The Grey Lady and the Strawberry Snatcher
- Author: Molly Bang
- Language: English
- Genre: children's literature, wordless book
- Published: 1980
- Publisher: Four Winds Press/Macmillan Publishing Company
- Publication place: United States

= The Grey Lady and the Strawberry Snatcher =

1980 children's book by Molly Bang

The Grey Lady and the Strawberry Snatcher is a children's wordless picture book by Molly Bang, published in 1980 by Four Winds Press/Macmillan Publishing Company. The book was a recipient of the 1981 Caldecott Honor.

==Plot==
A grey lady buys strawberries from the market and heads home to her family with them. A long fingered blue creature follows her and tries to steal the strawberries, but she escapes through various means—catching a bus, swinging from a vine, and simply by blending into the grey swamp but for her face and hands. When he gets frustrated, he finds blackberries and eats them instead.

==Reception==
A Chevron Cars review says, The Grey Lady and the Strawberry Snatcher by Molly Bang has superb illustrations with the grey lady becoming part of the environment, hidden from the viewer as well as from the strawberry snatcher." A Teaching Pre K-8 review says, "Dive into this story when you have plenty of time.
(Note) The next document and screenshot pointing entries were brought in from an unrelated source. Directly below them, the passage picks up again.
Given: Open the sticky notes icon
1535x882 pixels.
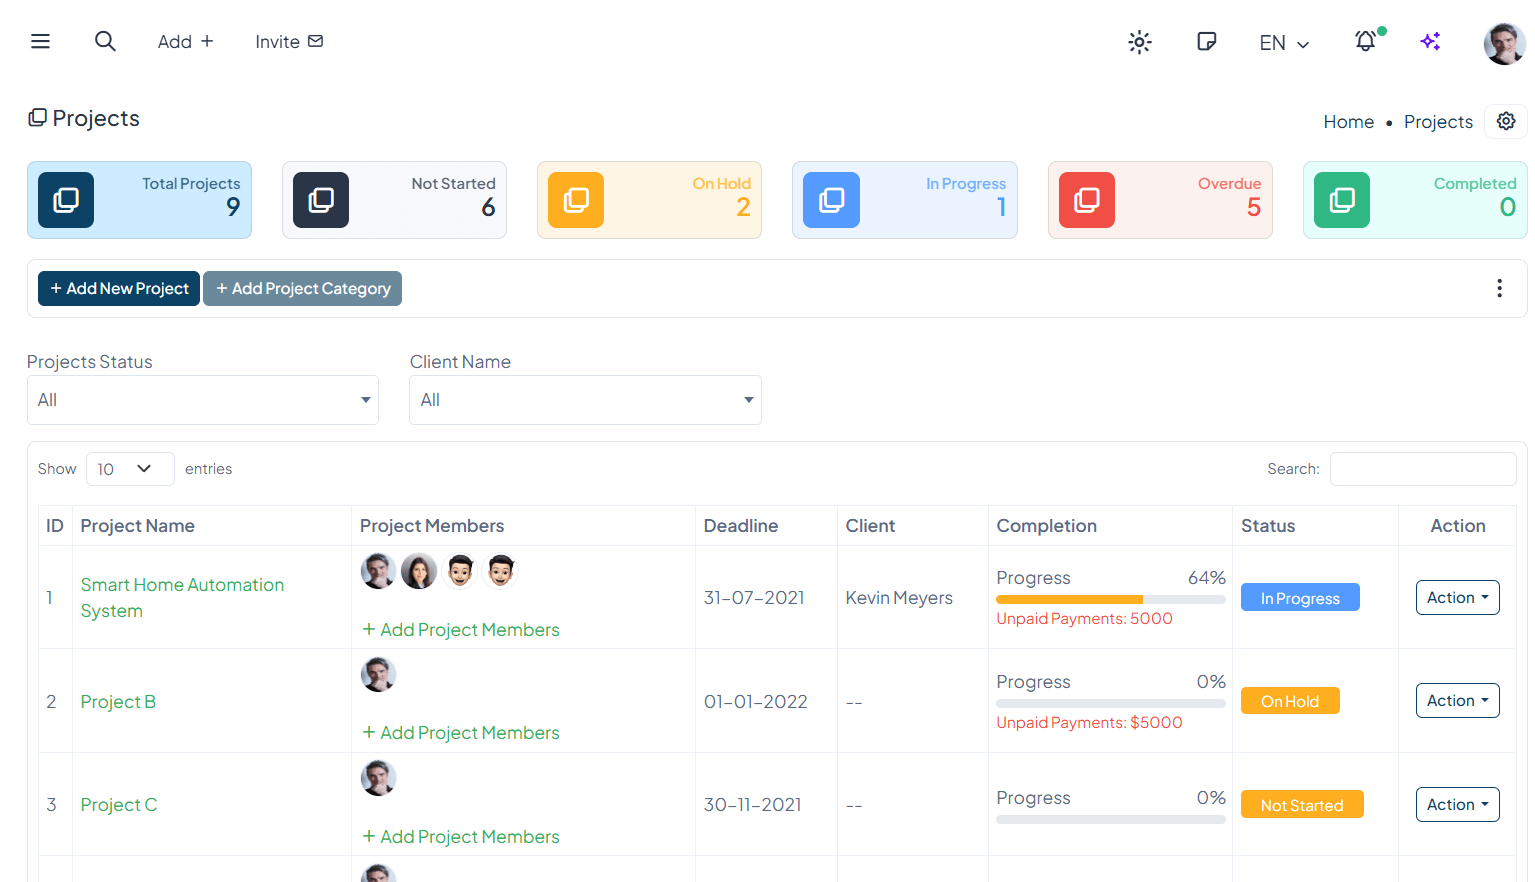Looking at the screenshot, I should click(x=1206, y=41).
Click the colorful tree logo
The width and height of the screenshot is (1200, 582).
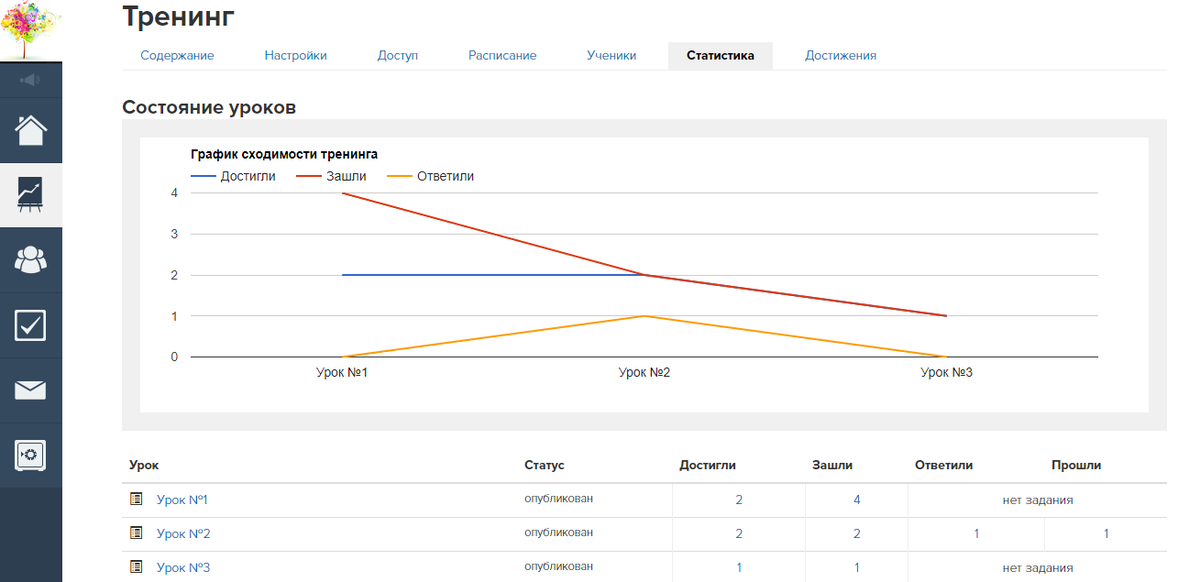[30, 30]
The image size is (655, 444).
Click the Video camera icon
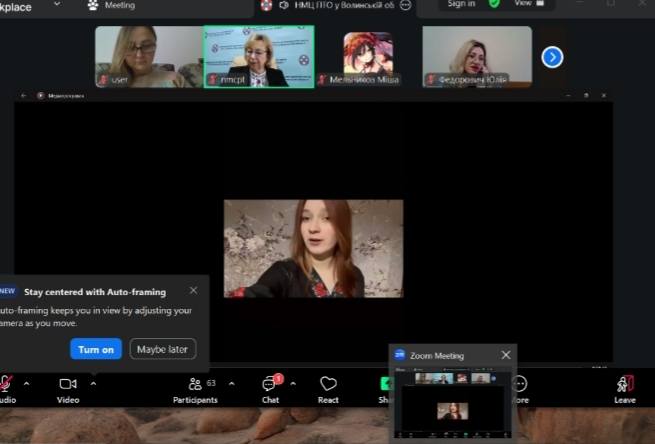tap(68, 384)
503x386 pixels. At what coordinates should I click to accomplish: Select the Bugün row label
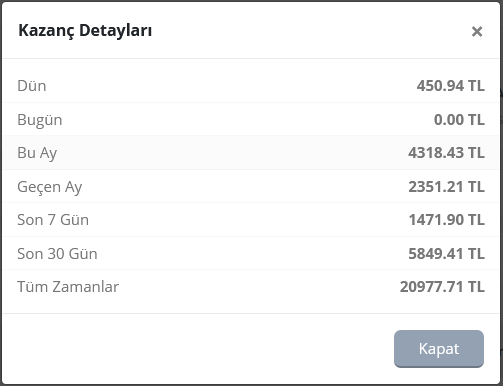tap(40, 120)
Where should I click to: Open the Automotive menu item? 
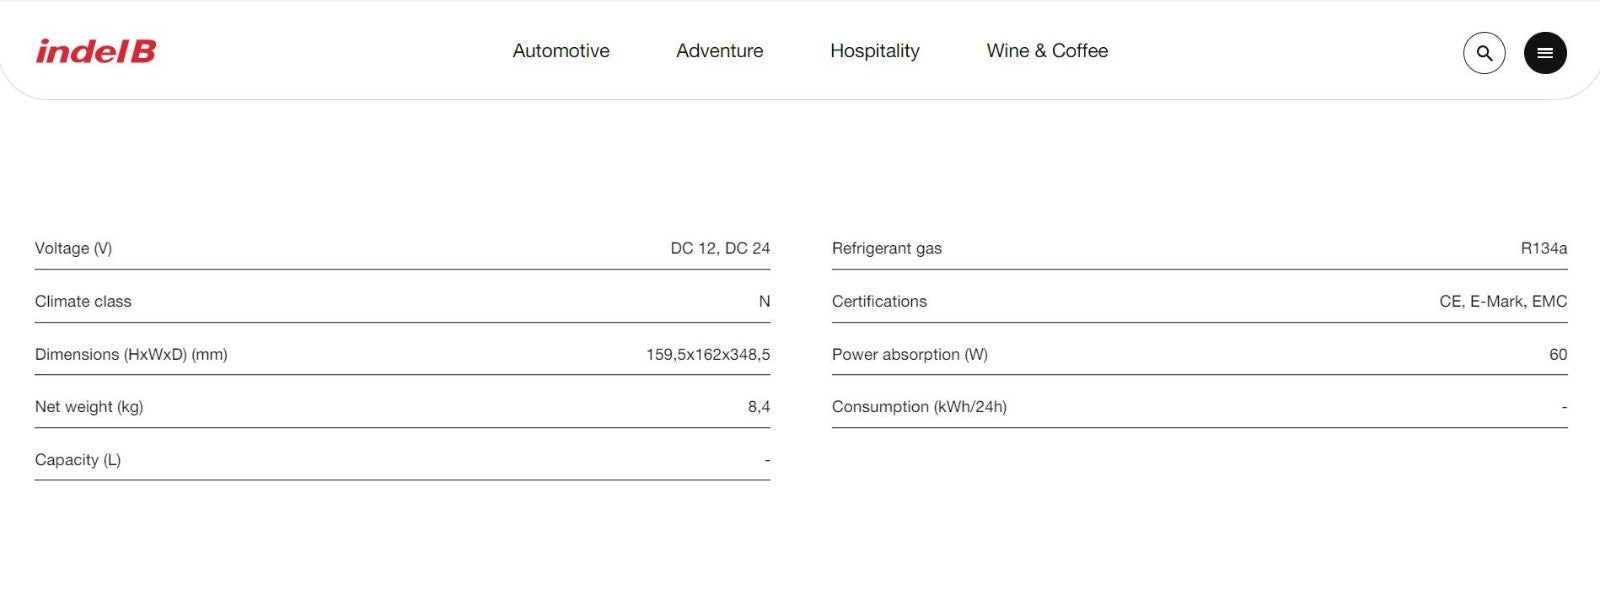click(x=561, y=51)
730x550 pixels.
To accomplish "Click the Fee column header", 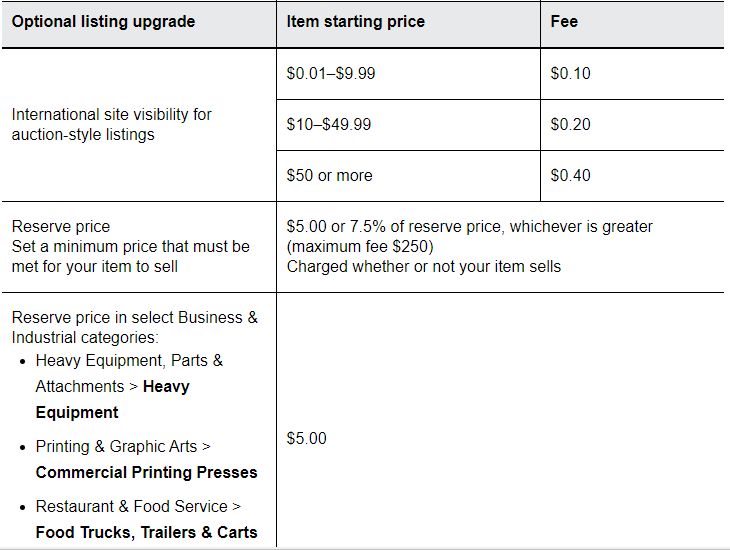I will (564, 21).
Every page presents possibilities for wondering, discussing and anticipating. That's the way to get kids hooked on books." Carol Hurst reviewed the book saying, "The artist's use of figure/ground manipulation is central to the plot and can be used as an introduction to other art activities using negative and positive space". The book was used as a project in the book Math & Stories. The book won a 1981 Caldecott Honor Book award, a 1980 Boston Globe-Horn Book honor book award for Illustration, A Children's Reviewer's Choice 1980 award, ALA Booklist award, a 1980 AIGA Children's Book Show Selection award.